È facile ipotizzare che lo scrittore partito nell’aprile del 1890 per la lontana isola di Sachalin, colonia penale zarista agli estremi confini orientali dell’impero russo, non fosse lo stesso rientrato a casa nel dicembre dello stesso anno. L’entità di quella cesura identitaria si misura, innanzitutto, sul suo rapporto con Tolstoj, che è come dire con tutta la tradizione letteraria russa fino a quel momento: «Prima del viaggio, la Sonata a Kreutzer mi sembrava un avvenimento, oggi mi appare assurda e ridicola» (così in una lettera del 17 dicembre 1890 all’amico Aleksej Sergeevic Suvorin).
Anton Cechov tornò profondamente cambiato da quell’esperienza, intesa a continuare un’indagine prima di tutto paesaggistica ‒ sociologica soltanto in seconda battuta ‒ già iniziata con la stesura della Steppa (1887) e con la minuziosa descrizione della campagna ucraina. Il viaggio che intraprese tre anni più tardi si rivelò invece di tutt’altra portata, anche per le sorti della letteratura contemporanea. Basterebbe pensare al fatto che Cechov fu il primo (e per qualche tempo l’unico) scrittore russo a mettersi in un’impresa non priva di rischi, per le vie di comunicazione dissestate, il clima proibitivo, i pericoli appostati a ogni svolta della strada, gli spazi enormi e le distanze quasi inconcepibili.
In Occidente tendiamo ancora a identificare la Siberia con Novosibirsk, città che si trova sullo stesso meridiano del Nepal, quattromila chilometri più a ovest della destinazione finale di Cechov (per i giocatori di Risiko, l’isola di Sachalin si affaccia sul golfo della Kamchatka e condivide la medesima orogenesi dell’arcipelago giapponese).
Non mi pare privo di significato che lo scrittore, prima di riuscire a toccare con mano lo scopo del suo viaggio, cioè le terribili condizioni di vita dei detenuti confinati nella colonia zarista, abbia dovuto attraversare spazi così enormi, segno di una distanza interna all’impero russo che era al contempo geografica e culturale.
La marcia di avvicinamento all’isola, costellata di scoramenti e difficoltà di ogni genere, è vissuta come un vero e proprio percorso di iniziazione che riunisce in un unico sguardo (filtrato dalla metafora) i destini della natura e degli uomini: «Dall’altra sponda guardavano in giù piante rachitiche e malaticce; in questo spazio aperto ogni singolo albero conduce una disperata lotta solitaria contro il gelo e le raffiche; d’autunno e d’inverno, nelle lunghe e tremende notti, il vento li squassa implacabile, li piega fino a terra, li fa gemere dolenti ‒ e questi gemiti non li ode nessuno».

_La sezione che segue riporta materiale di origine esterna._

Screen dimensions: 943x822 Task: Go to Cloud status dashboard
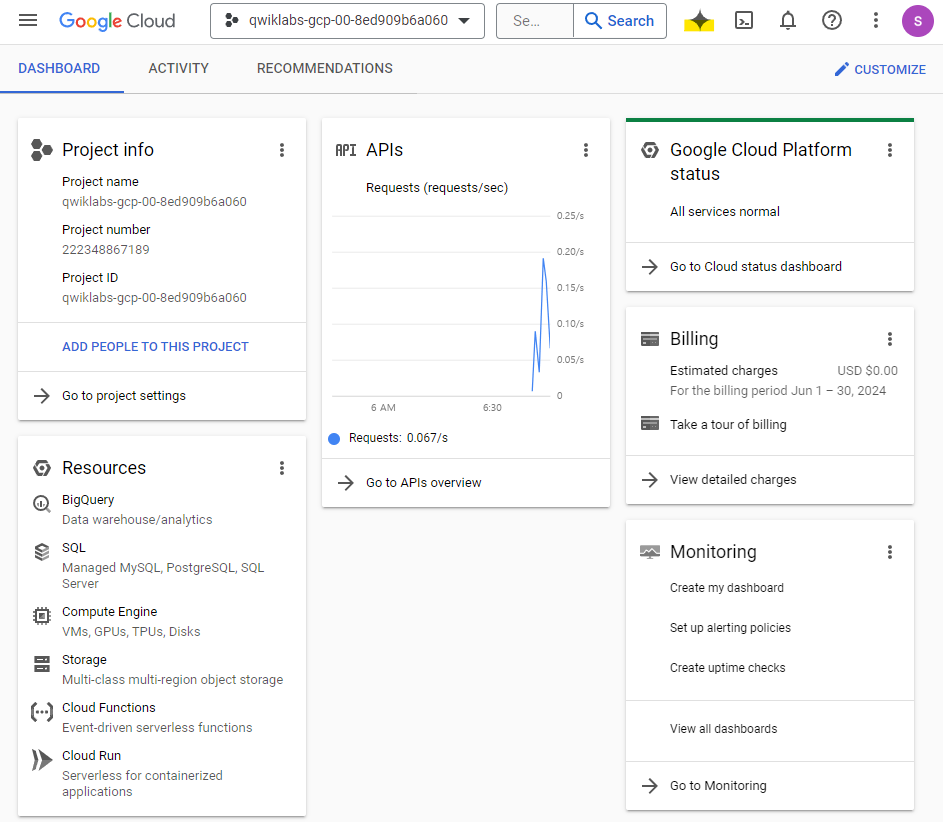coord(755,267)
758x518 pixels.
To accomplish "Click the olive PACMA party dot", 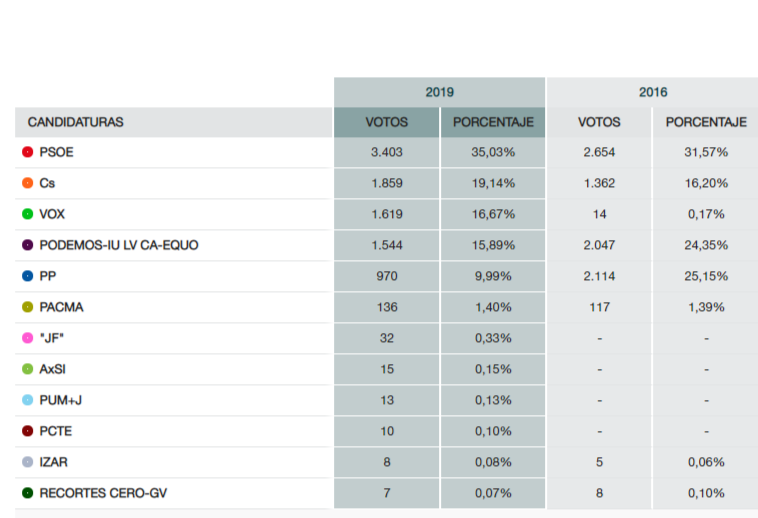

Lo sguardo del cronista si sofferma con pari attenzione sul minuto dettaglio paesaggistico e sulla disperazione degli uomini, quelli incontrati per caso nelle innumerevoli tappe della traversata siberiana non meno di quelli osservati a lungo, con l’occhio esperto del medico, nell’inferno di Sachalin, in cui l’essere umano mostra l’estensione del suo degrado e tutte le sue contraddizioni («La cavalleria nei confronti delle donne più che una regola è un culto, tuttavia cedere la propria moglie a un altro per denaro non è considerato riprovevole»)
Un severo contabile della letteratura dovrebbe forse concludere, a libro ultimato, che dopo Sachalin la visione di Cechov sia improntata al più crudo pessimismo, e sarà senz’altro così. Resta il fatto che, per fortuna nostra e dei lettori di ogni tempo, anche in questo caso la singola manifestazione di dignità umana assume un valore decisamente superiore alle ripetute testimonianze della sua meschinità: «Lungo la riva, non lontano dal molo, vagavano dei deportati, una cinquantina circa, che evidentemente non avevano nulla da fare. Vedendomi, tutti e cinquanta si tolsero contemporaneamente il cappello ‒ dubito che un simile onore fosse mai toccato in precedenza a un letterato».